McConnell dit que les muscles que nous utilisons pour inspirer et expirer font partie intégrante du système de stabilisation et de contrôle postural de base. Cela signifie que vous respirez intuitivement profondément et que vous contractez votre corps lorsque vous anticipez un impact ou une charge lourde. Cela vous aide non seulement à vous tenir debout, mais protège également votre colonne vertébrale.

Lorsque vous courez sur le terrain, vous devez respirer par votre diaphragme (le muscle le plus efficace pour respirer) et non par votre poitrine. Votre poitrine doit se déplacer de bas en haut, de l'arrière vers la poitrine et sur les côtés, explique la physiothérapeute Anna Hartman. De plus, une respiration plus profonde vous calme, fournit le carburant nécessaire à vos muscles et, par conséquent, un avantage sur vos adversaires.

Entraînement en force

Une bonne respiration n'est pas seulement importante pendant les exercices d'aérobic. Quiconque a fait au moins une fois des exercices de musculation avec musculation sait que si vous respirez mal ou même si vous retenez votre souffle, vous vous épuiserez rapidement.
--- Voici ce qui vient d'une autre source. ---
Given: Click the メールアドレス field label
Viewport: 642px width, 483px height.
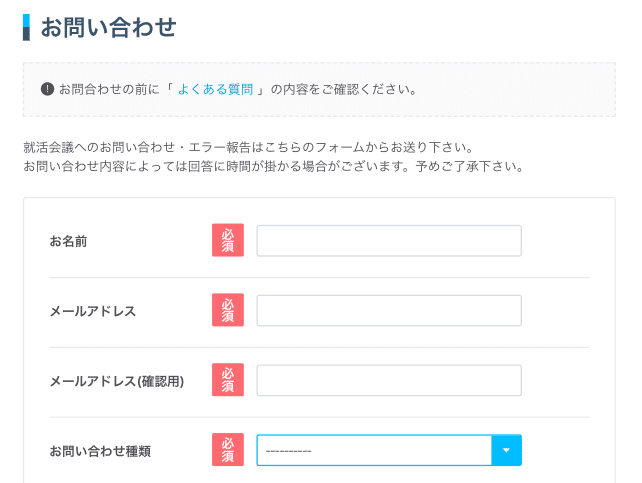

La norme est d’une inspiration par effort, puis d’une expiration. Ce rythme aide le corps à se rassembler avant de travailler avec des poids et protège la colonne lombaire. Comment respirer en faisant du développé couché ? Expirez profondément et longtemps pendant que vous soulevez le poids, puis inspirez en position haute ou lorsque vous abaissez le poids sur votre poitrine. N'oubliez pas qu'une fois le poids soulevé, il ne disparaît nulle part et le corps doit être maintenu en tension constante. Ce mécanisme s’apparente à celui qui entre en jeu lors des sports de contact, et il fait office de filet de sécurité pour votre colonne vertébrale.

Et n'oubliez pas d'expirer ! Retenir sa respiration augmente la pression dans la poitrine. C'est bon pour maintenir une position stable, mais si vous restez trop longtemps sans respirer, le flux sanguin vers le cœur diminuera, ce qui peut entraîner une hypertension artérielle.

Pendant l’entraînement FT, notre schéma respiratoire standard consiste à inspirer sur la presse pectorale et à expirer sur la presse pectorale. De plus, l’inspiration et l’expiration se font aussi longtemps que dure le développé couché.

Yoga

Il est temps de se détendre et de faire du yoga. La respiration joue un rôle très important dans le yoga. Tout est lié à lui. Il existe plusieurs options pour se détendre par la respiration.

1. Vritti lui-même ou « respiration égale ». Il s’agit d’une respiration durant laquelle l’inspiration est de durée égale à l’expiration. Ce style de respiration calme le système nerveux, abaisse la tension artérielle et soulage le stress.

2. Ujjayi (esprit victorieux). Durant cette respiration vous émettrez un léger sifflement (presque comme Dark Vador). Durant cette respiration, vous inspirez et expirez par le nez en serrant légèrement la gorge.

Que ne pas faire ? Lorsqu'il s'agit de poses dans lesquelles il est difficile de maintenir l'équilibre ou de rester debout longtemps, nous commençons généralement à retenir notre souffle. Cela ne doit en aucun cas être fait. Considérez cela comme un signe que vous êtes fatigué et faites une courte pause.

Il existe un grand nombre de pratiques respiratoires différentes dans le yoga, et si vous choisissez un bon instructeur, il vous dira certainement comment le faire correctement. N'oubliez pas que vous ne pouvez pas retenir votre souffle pendant que vous faites des exercices à moins que l'entraîneur ne vous le demande.

J'espère que cette courte revue vous aidera à obtenir de meilleurs résultats dans votre entraînement et à mettre en évidence vos points faibles. Cela est particulièrement vrai pour la course à pied, car il arrive souvent que les jambes courent encore et encore, mais que la respiration ne le permet plus.